I would like to be able to boot from shell and strait into fullscreen realdash
I can’t comment on the boot times on a Raspberry Pi device as I have moved away from using them. One thing I remember about the Pi devices is that they use a binary blob boot loader that was difficult to customize.
I am not technically starting Realdash from a command prompt, but starting the weston composter which is built on wayland (xwindows replacement) and weston is auto launching realdash.
As far as boot times that is going to very dependent on which style small board computer, operating system, and how stripped down you want to make it.
My current project a x86_64 Gmktek ultra mini pc will boot realdash in about 2 seconds after the bios initialization splash screen. The bios initialization takes longer than anything else and is the limiting factor. Obviously, it costs more than a raspbery pi 4 about 139 us dollars but was worth it for my application.
I wonder if I should post a youtube video or something to explain it. If you’re interested in that it would take me a week or so as I am pretty busy at work currently.
I can’t really recommend anything specific on the raspberry pi side. I would visit the raspberry pi forums and search on how to use the raspi-config tool to setup a static ip, enable command line boot and auto login. That will only get you to blinking cursor.
Next I would search on how to install the weston composter on the version of rasperry pi os you installed. After weston is installed confirm the ui loads when weston is typed on the command line after auto login.
After that works search on how to use your ~./bash_profile to auto launch weston. Once you can power up the pi and auto get to the weston ui then you need to search on how to use the weston.ini file to auto start realdash.
At RPI 5 the boot time for me. (From when I press the button until I see the RealDash GUI) Approximately 12 seconds
Of course, I don’t use any graphical interface. Just boot RD from shell
I’m having a hard time getting this to work in Linux Mint 20.1.
The Deb installed OK, but then it failed to launch with “realdash: error while loading shared libraries: libssl.so.3: cannot open shared object file: No such file or directory”
I figured this was a naming issue so I symlinked my libssl3.so and that produced the following:
realdash: /lib/x86_64-linux-gnu/libssl.so.3: version OPENSSL_3.0.0' not found (required by realdash) realdash: /lib/x86_64-linux-gnu/libstdc++.so.6: version GLIBCXX_3.4.30’ not found (required by realdash)
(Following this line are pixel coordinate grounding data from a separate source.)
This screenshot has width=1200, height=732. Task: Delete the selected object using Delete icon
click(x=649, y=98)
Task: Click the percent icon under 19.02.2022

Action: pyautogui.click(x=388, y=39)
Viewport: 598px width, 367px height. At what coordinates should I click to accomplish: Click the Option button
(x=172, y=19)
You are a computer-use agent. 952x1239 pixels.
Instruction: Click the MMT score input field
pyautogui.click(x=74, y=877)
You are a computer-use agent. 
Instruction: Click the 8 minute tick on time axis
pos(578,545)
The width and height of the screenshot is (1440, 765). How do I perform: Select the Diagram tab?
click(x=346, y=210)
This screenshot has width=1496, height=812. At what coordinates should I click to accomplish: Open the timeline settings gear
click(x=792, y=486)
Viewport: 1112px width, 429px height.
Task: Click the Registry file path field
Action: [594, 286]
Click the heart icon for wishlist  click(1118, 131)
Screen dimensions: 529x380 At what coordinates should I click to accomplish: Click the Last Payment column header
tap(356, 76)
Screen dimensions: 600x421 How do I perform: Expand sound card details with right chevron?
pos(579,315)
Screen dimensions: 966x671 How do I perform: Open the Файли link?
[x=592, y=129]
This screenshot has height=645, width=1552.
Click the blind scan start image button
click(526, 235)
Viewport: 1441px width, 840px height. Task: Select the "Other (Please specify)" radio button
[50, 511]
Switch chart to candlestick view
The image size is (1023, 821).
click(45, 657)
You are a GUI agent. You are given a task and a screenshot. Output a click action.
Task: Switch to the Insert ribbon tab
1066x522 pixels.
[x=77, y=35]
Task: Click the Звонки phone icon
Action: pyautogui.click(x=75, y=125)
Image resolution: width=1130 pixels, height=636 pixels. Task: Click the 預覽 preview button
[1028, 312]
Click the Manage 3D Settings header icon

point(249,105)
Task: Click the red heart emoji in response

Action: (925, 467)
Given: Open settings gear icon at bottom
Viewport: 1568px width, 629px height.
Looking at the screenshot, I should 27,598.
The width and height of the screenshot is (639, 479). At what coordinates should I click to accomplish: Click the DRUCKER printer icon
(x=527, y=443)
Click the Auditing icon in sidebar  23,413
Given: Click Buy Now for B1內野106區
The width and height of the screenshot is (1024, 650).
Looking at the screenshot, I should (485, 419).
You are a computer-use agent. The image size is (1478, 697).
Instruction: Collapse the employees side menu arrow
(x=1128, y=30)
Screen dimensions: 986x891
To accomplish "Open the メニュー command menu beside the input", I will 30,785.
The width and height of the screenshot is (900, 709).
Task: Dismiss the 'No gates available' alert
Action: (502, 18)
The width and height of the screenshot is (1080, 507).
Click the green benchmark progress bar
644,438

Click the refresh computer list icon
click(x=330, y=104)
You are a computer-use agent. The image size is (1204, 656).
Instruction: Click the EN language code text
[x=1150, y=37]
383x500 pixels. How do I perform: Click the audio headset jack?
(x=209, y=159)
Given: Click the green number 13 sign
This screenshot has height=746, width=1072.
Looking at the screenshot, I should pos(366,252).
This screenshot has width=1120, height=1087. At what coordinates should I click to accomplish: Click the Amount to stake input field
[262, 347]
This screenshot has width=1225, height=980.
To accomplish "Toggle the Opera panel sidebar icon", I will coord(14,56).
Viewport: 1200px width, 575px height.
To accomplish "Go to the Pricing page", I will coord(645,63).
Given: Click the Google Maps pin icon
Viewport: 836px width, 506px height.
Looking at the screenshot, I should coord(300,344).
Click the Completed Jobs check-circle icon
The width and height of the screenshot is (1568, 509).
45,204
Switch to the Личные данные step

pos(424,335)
realdash: /lib/x86_64-linux-gnu/libstdc++.so.6: version GLIBCXX_3.4.29' not found (required by realdash) realdash: /lib/x86_64-linux-gnu/libc.so.6: version GLIBC_2.34’ not found (required by realdash)
realdash: /lib/x86_64-linux-gnu/libc.so.6: version GLIBC_2.32' not found (required by realdash) realdash: /lib/x86_64-linux-gnu/libc.so.6: version GLIBC_2.33’ not found (required by realdash)
I managed to get it to start up on the new Mint install, but when I start it up it asks me to login with my realdash account, but says “Offline Login not allowed” when I sign in and if I hit the X in the lower right corner it closes the app. How do I get it to work?
Maybe this is an issue with ignoring the SSL dependency? It would be nice to be able to do my design work on my laptop, I have it working on a Windows machine here, but it’s not ideal at all to be working on the Windows machine.